Source: Rio Tinto
The Foundation for Australia-Japan Studies (FAJS) has announced the first grant awarded under the Rio Tinto Australia-Japan Collaborative Program, to a project focused on addressing global warming by building new technologies to pull two of the most problematic greenhouse gases out of the atmosphere and convert them into useful fuels.
The grant, in the amount of AU$150,000, is awarded to Associate Professor Toru Wakihara, Department of Chemical Systems Engineering, University of Tokyo and Professor Yusuke Yamauchi, School of Chemical Engineering and Senior Group Leader, Australian Institute for Bioengineering and Nanotechnology, University of Queensland.
Their collaborative project, Nanoarchitectured Functional Porous Materials as Adsorbents of Greenhouse Gases and Catalysts: Converting Them into Valuable Chemicals aims to address global warming through the reduction of greenhouse gases.
This Japan-Australia joint team will design and fabricate nanostructured adsorbent raw materials, including single layers of carbon atoms (graphene) and a material resembling volcanic mineral called zeolite, and construct them on the nanoscale to add special pores. The nanopores will make the materials even more capable for adsorption and provide space for efficient chemical conversion of the greenhouse gases carbon dioxide and nitrous oxide into hydrocarbons, the building blocks of petroleum and natural gas fuels. The academic-industry partnership spanning Japan and Australia will push the boundaries of chemical engineering and materials science and find solutions for global climate change and energy sustainability.
The Rio Tinto Australia-Japan Collaborative Program, the first program established under the FAJS and funded by the Rio Tinto Group, aims to support activities to raise the mutual profile and understanding between Australia and Japan by promoting bilateral research and other collaborative programs involving academic institutions and industry in the areas of science, technology and innovation.
Applications for 2019 grants under the Rio Tinto Australia-Japan Collaborative Program are now open through 31 January 2019. Details are available at www.fajs.org.
Notes for editors:
About Rio Tinto
Rio Tinto is a leading international mining group headquartered in London and with a corporate office in Melbourne, Australia. It combines Rio Tinto plc, a London and New York Stock Exchange listed company, and Rio Tinto Limited, which is listed on the Australian Securities Exchange, in a dual listed companies structure. From our diverse portfolio, we supply the metals and minerals that help the world to grow. Our major products are aluminium, copper, diamonds, gold, industrial minerals (borates, titanium dioxide and salt), iron ore, and uranium. We are strongly represented in Australia and North America, and also have significant businesses in Asia, Europe, Africa and South America.
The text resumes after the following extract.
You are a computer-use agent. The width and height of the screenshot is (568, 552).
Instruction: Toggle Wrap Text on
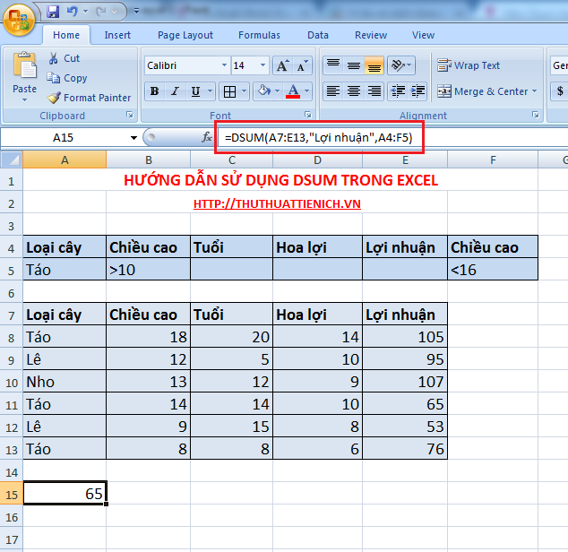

Under our Group-wise organisational structure, our four product groups – Aluminium, Copper & Diamonds, Energy & Minerals, and Iron Ore – are complemented by our Growth & Innovation and Commercial groups.
About Rio Tinto and Japan
Japan is one of Rio Tinto’s most important and longstanding trading partners. Rio Tinto’s iron ore business was born on the back of Japanese investment and long-term offtake contracts with the Japanese steel mills in the 1960s. Today Rio Tinto is the largest supplier of iron ore to Japan, shipping over 1.8 billion tonnes to date over the past more than 50 years.
Rio Tinto is also one of the largest exporters of metals and minerals to Japan, supplying aluminium, copper, molybdenum, diamonds, uranium and industrial minerals such as borates, titanium dioxide and salt as well as iron ore to more than 250 customers. Japanese companies are important partners in Rio Tinto’s operations around the world, in its global supply chain as well as in innovation.
About Foundation for Australia-Japan Studies
Foundation for Australia-Japan Studies (FAJS) is an independent, not-for-profit organisation established in Australia, with the mission to elevate the profile of Australia-Japan collaboration in science, technology and innovation and support the people who are transforming the bilateral relationship through these partnerships. Research grants form part of the Rio Tinto Australia-Japan Collaboration Program, which is the first program of the FAJS and is funded by the Rio Tinto Group, which is also a founding member of the FAJS.
The FAJS is chaired by former Australian Ambassador to Japan Mr Murray McLean AO. Professor Jenny Corbett (Emeritus Professor in the Crawford School of Public Policy at the Australian National University and Professorial Fellow at the Griffith Asia Institute of Griffith University) is the inaugural Rio Tinto Fellow under the Collaboration Program and has been based at the University of Tokyo since 2018 to represent the FAJS and to build networks with the objective of strengthening the links between academic research and industry to drive forward the rich potential for next generation economic and trade links between Australia and Japan.